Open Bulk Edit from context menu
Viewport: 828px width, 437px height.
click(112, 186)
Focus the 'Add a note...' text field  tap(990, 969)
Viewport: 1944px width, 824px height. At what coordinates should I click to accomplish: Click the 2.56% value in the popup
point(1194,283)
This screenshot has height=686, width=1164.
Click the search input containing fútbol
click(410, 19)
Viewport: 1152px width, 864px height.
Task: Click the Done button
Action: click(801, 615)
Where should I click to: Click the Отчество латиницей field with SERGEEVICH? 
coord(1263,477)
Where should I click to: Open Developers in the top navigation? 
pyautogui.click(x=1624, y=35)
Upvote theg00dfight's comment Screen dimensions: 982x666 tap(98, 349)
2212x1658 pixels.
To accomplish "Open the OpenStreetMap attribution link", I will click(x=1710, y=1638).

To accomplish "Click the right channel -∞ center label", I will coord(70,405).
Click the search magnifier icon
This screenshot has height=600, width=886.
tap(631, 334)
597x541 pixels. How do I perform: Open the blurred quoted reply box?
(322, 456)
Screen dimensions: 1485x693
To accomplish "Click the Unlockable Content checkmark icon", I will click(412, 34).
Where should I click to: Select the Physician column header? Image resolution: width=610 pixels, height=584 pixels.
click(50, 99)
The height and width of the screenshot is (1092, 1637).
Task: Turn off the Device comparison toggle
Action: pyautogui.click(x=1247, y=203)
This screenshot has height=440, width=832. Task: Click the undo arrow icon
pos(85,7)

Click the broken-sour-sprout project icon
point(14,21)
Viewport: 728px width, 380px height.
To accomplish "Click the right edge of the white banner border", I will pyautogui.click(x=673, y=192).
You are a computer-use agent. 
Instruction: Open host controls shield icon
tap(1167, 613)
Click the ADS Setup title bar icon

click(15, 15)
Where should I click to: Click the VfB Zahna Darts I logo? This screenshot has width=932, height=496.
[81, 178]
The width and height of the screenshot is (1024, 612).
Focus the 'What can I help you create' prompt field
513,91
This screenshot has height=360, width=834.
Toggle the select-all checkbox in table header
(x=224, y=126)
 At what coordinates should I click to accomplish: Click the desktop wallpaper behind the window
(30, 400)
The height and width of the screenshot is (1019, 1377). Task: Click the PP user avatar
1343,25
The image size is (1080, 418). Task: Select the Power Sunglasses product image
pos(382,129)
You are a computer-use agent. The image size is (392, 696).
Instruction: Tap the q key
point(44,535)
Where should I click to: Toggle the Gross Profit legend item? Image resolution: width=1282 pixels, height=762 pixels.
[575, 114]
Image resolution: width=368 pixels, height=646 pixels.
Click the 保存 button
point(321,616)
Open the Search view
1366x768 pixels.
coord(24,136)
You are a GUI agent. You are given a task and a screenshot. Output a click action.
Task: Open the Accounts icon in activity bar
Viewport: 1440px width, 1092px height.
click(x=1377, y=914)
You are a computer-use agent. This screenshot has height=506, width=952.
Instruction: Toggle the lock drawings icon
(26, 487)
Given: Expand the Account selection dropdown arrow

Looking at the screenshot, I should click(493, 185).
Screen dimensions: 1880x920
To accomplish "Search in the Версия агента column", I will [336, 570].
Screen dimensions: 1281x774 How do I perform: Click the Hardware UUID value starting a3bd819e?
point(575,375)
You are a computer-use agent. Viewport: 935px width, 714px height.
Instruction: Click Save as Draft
⁂
Keeping each word as given, write out the material above.

§ Response to the exercise:
Open Bulk Edit from context menu
Viewport: 828px width, 437px height.
click(112, 186)
Focus the 'Add a note...' text field  tap(990, 969)
Viewport: 1944px width, 824px height. At what coordinates should I click to accomplish: Click the 2.56% value in the popup
point(1194,283)
This screenshot has height=686, width=1164.
Click the search input containing fútbol
click(410, 19)
Viewport: 1152px width, 864px height.
Task: Click the Done button
Action: click(801, 615)
Where should I click to: Click the Отчество латиницей field with SERGEEVICH? 
coord(1263,477)
Where should I click to: Open Developers in the top navigation? 
pyautogui.click(x=1624, y=35)
Upvote theg00dfight's comment Screen dimensions: 982x666 tap(98, 349)
2212x1658 pixels.
To accomplish "Open the OpenStreetMap attribution link", I will click(x=1710, y=1638).

To accomplish "Click the right channel -∞ center label", I will coord(70,405).
Click the search magnifier icon
This screenshot has height=600, width=886.
tap(631, 334)
597x541 pixels. How do I perform: Open the blurred quoted reply box?
(322, 456)
Screen dimensions: 1485x693
To accomplish "Click the Unlockable Content checkmark icon", I will click(412, 34).
Where should I click to: Select the Physician column header? Image resolution: width=610 pixels, height=584 pixels.
click(50, 99)
The height and width of the screenshot is (1092, 1637).
Task: Turn off the Device comparison toggle
Action: pyautogui.click(x=1247, y=203)
This screenshot has height=440, width=832. Task: Click the undo arrow icon
pos(85,7)

Click the broken-sour-sprout project icon
point(14,21)
Viewport: 728px width, 380px height.
To accomplish "Click the right edge of the white banner border", I will pyautogui.click(x=673, y=192).
You are a computer-use agent. 
Instruction: Open host controls shield icon
tap(1167, 613)
Click the ADS Setup title bar icon

click(15, 15)
Where should I click to: Click the VfB Zahna Darts I logo? This screenshot has width=932, height=496.
[81, 178]
The width and height of the screenshot is (1024, 612).
Focus the 'What can I help you create' prompt field
513,91
This screenshot has height=360, width=834.
Toggle the select-all checkbox in table header
(x=224, y=126)
 At what coordinates should I click to accomplish: Click the desktop wallpaper behind the window
(30, 400)
The height and width of the screenshot is (1019, 1377). Task: Click the PP user avatar
1343,25
The image size is (1080, 418). Task: Select the Power Sunglasses product image
pos(382,129)
You are a computer-use agent. The image size is (392, 696).
Instruction: Tap the q key
point(44,535)
Where should I click to: Toggle the Gross Profit legend item? Image resolution: width=1282 pixels, height=762 pixels.
[575, 114]
Image resolution: width=368 pixels, height=646 pixels.
Click the 保存 button
point(321,616)
Open the Search view
1366x768 pixels.
coord(24,136)
You are a GUI agent. You are given a task and a screenshot. Output a click action.
Task: Open the Accounts icon in activity bar
Viewport: 1440px width, 1092px height.
click(x=1377, y=914)
You are a computer-use agent. This screenshot has height=506, width=952.
Instruction: Toggle the lock drawings icon
(26, 487)
Given: Expand the Account selection dropdown arrow

Looking at the screenshot, I should click(493, 185).
Screen dimensions: 1880x920
To accomplish "Search in the Версия агента column", I will [336, 570].
Screen dimensions: 1281x774 How do I perform: Click the Hardware UUID value starting a3bd819e?
point(575,375)
You are a computer-use agent. Viewport: 935px width, 714px height.
Instruction: Click Save as Draft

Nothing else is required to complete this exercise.